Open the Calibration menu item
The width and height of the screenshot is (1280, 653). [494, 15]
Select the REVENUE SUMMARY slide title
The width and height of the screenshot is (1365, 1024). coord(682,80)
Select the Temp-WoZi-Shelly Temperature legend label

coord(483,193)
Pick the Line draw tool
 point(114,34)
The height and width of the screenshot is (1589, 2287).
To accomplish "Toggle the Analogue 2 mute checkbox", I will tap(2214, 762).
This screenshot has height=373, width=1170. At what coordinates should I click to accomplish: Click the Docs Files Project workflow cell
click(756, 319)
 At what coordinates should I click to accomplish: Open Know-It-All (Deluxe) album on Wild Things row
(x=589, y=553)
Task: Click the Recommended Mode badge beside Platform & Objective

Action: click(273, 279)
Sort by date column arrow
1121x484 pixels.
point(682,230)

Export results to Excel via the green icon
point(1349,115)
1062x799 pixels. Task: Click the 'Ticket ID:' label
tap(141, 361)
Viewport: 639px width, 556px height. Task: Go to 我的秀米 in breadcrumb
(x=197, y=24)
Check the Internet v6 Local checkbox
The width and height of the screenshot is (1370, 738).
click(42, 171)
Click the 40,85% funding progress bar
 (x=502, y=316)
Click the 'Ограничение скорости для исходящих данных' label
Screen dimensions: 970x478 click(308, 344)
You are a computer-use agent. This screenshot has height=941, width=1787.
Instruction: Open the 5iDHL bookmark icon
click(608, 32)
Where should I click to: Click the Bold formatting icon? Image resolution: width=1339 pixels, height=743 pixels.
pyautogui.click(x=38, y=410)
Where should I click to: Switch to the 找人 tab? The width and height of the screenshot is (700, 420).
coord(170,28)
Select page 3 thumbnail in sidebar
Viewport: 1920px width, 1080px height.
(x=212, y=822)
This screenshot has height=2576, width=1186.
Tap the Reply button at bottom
------
● **Consigne**: Recopiez toutes les données ci-dessus, ligne par ligne, sans rien y changer.

● **Résultat**:
Open the Calibration menu item
The width and height of the screenshot is (1280, 653). [494, 15]
Select the REVENUE SUMMARY slide title
The width and height of the screenshot is (1365, 1024). coord(682,80)
Select the Temp-WoZi-Shelly Temperature legend label

coord(483,193)
Pick the Line draw tool
 point(114,34)
The height and width of the screenshot is (1589, 2287).
To accomplish "Toggle the Analogue 2 mute checkbox", I will tap(2214, 762).
This screenshot has height=373, width=1170. At what coordinates should I click to accomplish: Click the Docs Files Project workflow cell
click(756, 319)
 At what coordinates should I click to accomplish: Open Know-It-All (Deluxe) album on Wild Things row
(x=589, y=553)
Task: Click the Recommended Mode badge beside Platform & Objective

Action: click(273, 279)
Sort by date column arrow
1121x484 pixels.
point(682,230)

Export results to Excel via the green icon
point(1349,115)
1062x799 pixels. Task: Click the 'Ticket ID:' label
tap(141, 361)
Viewport: 639px width, 556px height. Task: Go to 我的秀米 in breadcrumb
(x=197, y=24)
Check the Internet v6 Local checkbox
The width and height of the screenshot is (1370, 738).
click(42, 171)
Click the 40,85% funding progress bar
 (x=502, y=316)
Click the 'Ограничение скорости для исходящих данных' label
Screen dimensions: 970x478 click(308, 344)
You are a computer-use agent. This screenshot has height=941, width=1787.
Instruction: Open the 5iDHL bookmark icon
click(608, 32)
Where should I click to: Click the Bold formatting icon? Image resolution: width=1339 pixels, height=743 pixels.
pyautogui.click(x=38, y=410)
Where should I click to: Switch to the 找人 tab? The width and height of the screenshot is (700, 420).
coord(170,28)
Select page 3 thumbnail in sidebar
Viewport: 1920px width, 1080px height.
(x=212, y=822)
This screenshot has height=2576, width=1186.
Tap the Reply button at bottom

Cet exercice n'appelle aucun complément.